15. Considérant, en quatrième lieu, que les demandes présentées par M. C... en vue de l'adhésion à une convention collective ne ressortent pas des pièces du dossier ; que l'employeur a versé en revanche aux débats de nombreuses attestations circonstanciées faisant état de l'absence de rôle actif dans l'exercice de son mandat par M. C..., de la poursuite, à travers son mandat, de son propre intérêt, et d'un comportement manipulateur des travailleurs qu'il représentait ;

16. Considérant qu'il résulte de tout ce qui précède que, même si la demande d'autorisation de licenciement fait suite à l'échec d'une négociation entre les parties relatives à la date et aux conditions du départ en retraite de M. C..., elle ne peut être regardée comme étant en lien avec les fonctions représentatives exercées par l'intéressé ni avec son appartenance syndicale ; qu'il en résulte que c'est à tort que l'inspecteur du travail a également fondé son refus pour ce motif ;

17. Considérant qu'il résulte de tout ce qui précède que si l'un des motifs opposé par l'inspecteur du travail à la demande d'autorisation de licenciement pour motif disciplinaire dont il était saisi était fondé, aucun des motifs opposés à la demande fondée sur l'insuffisance professionnelle ne l'était ; que, par suite, et sans qu'il soit besoin d'examiner les autres moyens de la requête, la SA Novatech est fondée à soutenir que c'est à tort que le tribunal administratif de Marseille a rejeté sa demande en annulation de la décision du 10 décembre 2013 en tant qu'elle lui refusait l'autorisation de licencier M. C... pour insuffisance professionnelle ;

Sur les conclusions tendant à l'application des dispositions de l'article L. 761-1 du code de justice administrative :

18. Considérant qu'il y a lieu, dans les circonstances de l'espèce, en application des dispositions de l'article L. 761-1 du code de justice administrative, de mettre à la charge de l'Etat la somme de 2 000 euros au titre des frais exposés par la SA Novatech et non compris dans les dépens ;

D É C I D E :

Article 1er : La décision de l'inspecteur du travail du 10 décembre 2013 refusant à la SA Novatech l'autorisation de licencier M. C... est annulée en tant qu'elle porte sur la demande de licenciement pour insuffisance professionnelle.

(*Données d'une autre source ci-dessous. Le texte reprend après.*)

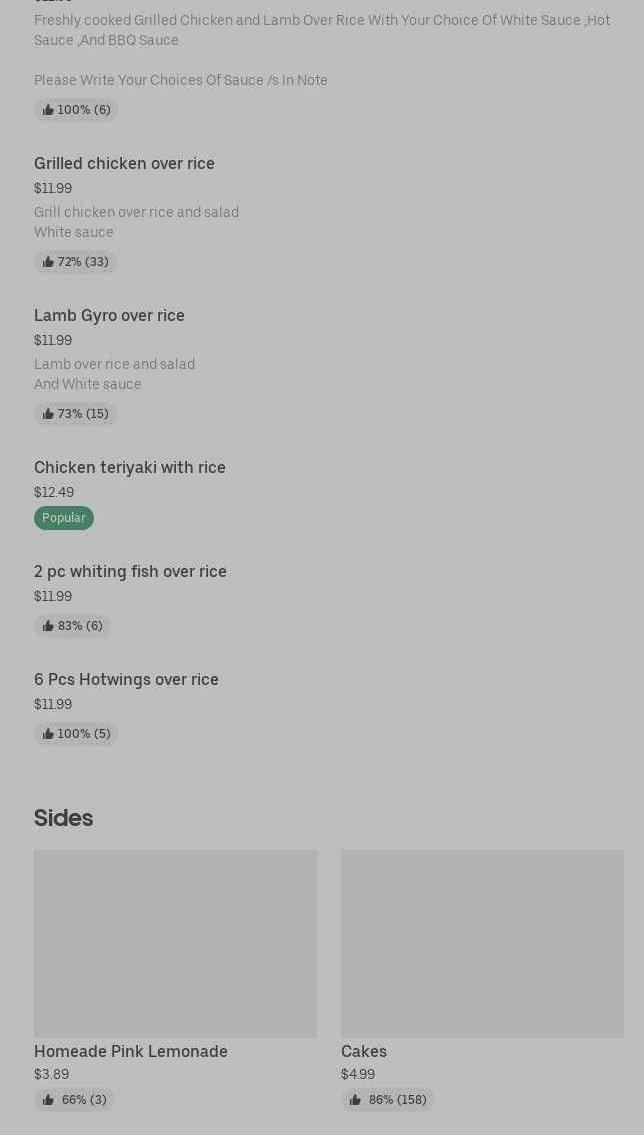
Task: Select the Homeade Pink Lemonade title
Action: click(x=131, y=1051)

Article 2 : Le jugement du tribunal administratif de Marseille du 23 février 2016 est réformé en ce qu'il a de contraire au présent arrêt.

Article 3 : L'Etat versera à la SA Novatech une somme de 2 000 euros au titre de l'article L. 761-1 du code de justice administrative.

Article 4 : Le surplus des conclusions de la SA Novatech est rejeté.

Article 5 : Le présent arrêt sera notifié à la SA Novatech, à la ministre du travail et à M. C....

Délibéré après l'audience du 16 mai 2017, où siégeaient :

- M. Guidal, président assesseur, présidant la formation de jugement en application de l'article R. 222-26 du code de justice administrative,

- M. Chanon, premier conseiller,

- Mme D..., première conseillère.

Lu en audience publique, le 1er juin 2017.